Many of these methods have efficient algorithms, both for distance matrix input [E98], and for points in low dimensional Euclidean spaces [KL95]. However, Neighbor-Joining seems more difficult, with the best known time bound being O(n3) (and some commonly available implementations taking even more than that). However even the faster of these methods are too slow for data consisting of millions of points in moderate to high dimensional Euclidean spaces.

### Top Down Methods

One can also form hierarchical clusterings top down, following the definition above: use your favorite nonhierarchical clustering algorithm to find a partition of the input into two clusters, and then continue recursively on those two clusters.

The advantage of these methods is speed: they can scale to problem sizes that are beyond the bottom up methods. However, the quality of the results may be poorer, because the most important decisions are being made early in the algorithm before it has accumulated enough information to make them well. Also, because of the emphasis on speed, the nonhierarchical clustering methods used tend to be primitive (e.g. split the points by an axis-parallel hyperplane).

### Incremental Methods

Incremental hierarchical clustering methods can be even faster than the top down approach. These methods build the hierarchy one point at a time, without changing the existing hierarchy. To add a new point, simply trace down from the root, at each step choosing the child cluster that best contains the given point. Once you reach a cluster containing a single point, split it into two smaller clusters, one for that point and one for the new point.

This is extremely fast, and good for applications such as nearest neighbor classification, but not very good for accurately reconstructing the clusters present in the original data model.

### Numerical Taxonomy

Cavalli-Sforza and Edwards [CE67] introduced the problem of finding taxonomy by finding the "nearest" tree metric or ultrametric to a given distance matrix.
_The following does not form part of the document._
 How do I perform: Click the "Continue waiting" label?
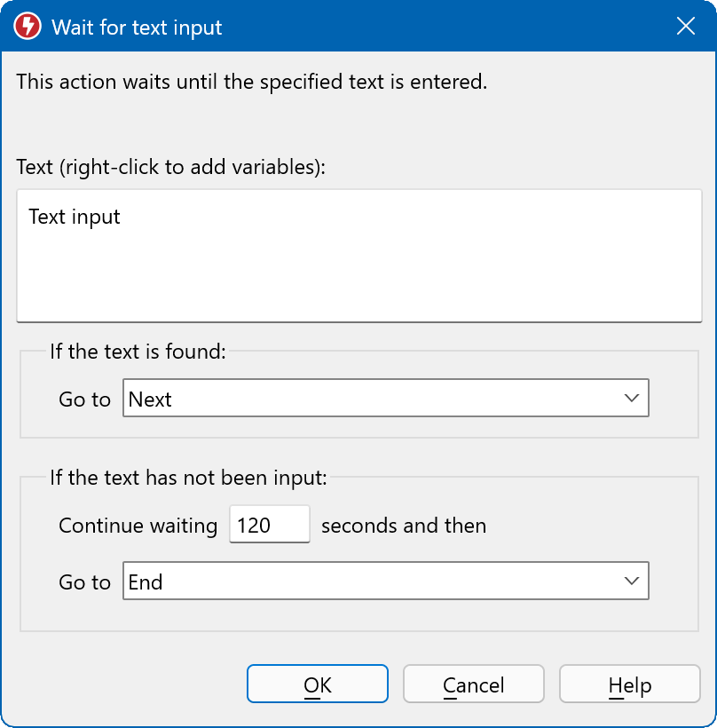tap(138, 526)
Of course one has to define "nearest"; the natural choices seem to be L1, L2, or Linfinity metrics on the distance matrix coordinates.
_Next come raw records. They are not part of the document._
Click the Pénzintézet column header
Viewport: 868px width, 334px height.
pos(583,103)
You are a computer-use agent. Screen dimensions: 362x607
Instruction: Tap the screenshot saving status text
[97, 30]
The L1 and L2 problems are NP-complete for both the tree metric and ultrametric variants [D87]. However, the Linfinity-nearest ultrametric can be found in time linear in the distance matrix size [FKW95].

Agarwala et al. [ABFNPT98] show that it is NP-complete to get within a factor of 9/8 of the Linfinity-nearest tree metric; however they describe a fast approximation algorithm that achieves a factor of three.

There has also been some work within the theoretical computer science community (motivated by approximation algorithms for various network design problems) on approximating a distance matrix by a tree metric with minimum "dilation" or "stretch" (maximum ratio of original distance to tree distance). The main result in this area is that one can define a random distribution on trees such that the expected dilation for a given pair of vertices is O(log n log log n) [CCGGP98] This doesn't seem to mean much about finding an individual tree with optimal or nearly-optimal dilation, but it does imply that one can find a tree with average dilation O(log n log log n).

Guénoche [G96] has proposed a way for measuring the nearness of a given distance matrix to a tree metric, that depends only on the ordering among distances and not so much on the exact distance values; in that sense it is "distance-free" similarly to the centerpoint and regression depth methods for single point estimation and linear regression. He defines the "order distance" Delta(x,y) to be the number of pairs (u,v) for which x and y disagree on the ordering of their distances: dist(x,u) < dist(x,v) but dist(y,u) > dist(y,v) (with a pair counted only half in case of an equality). He then suggests applying an incremental method using Delta instead of the original distance.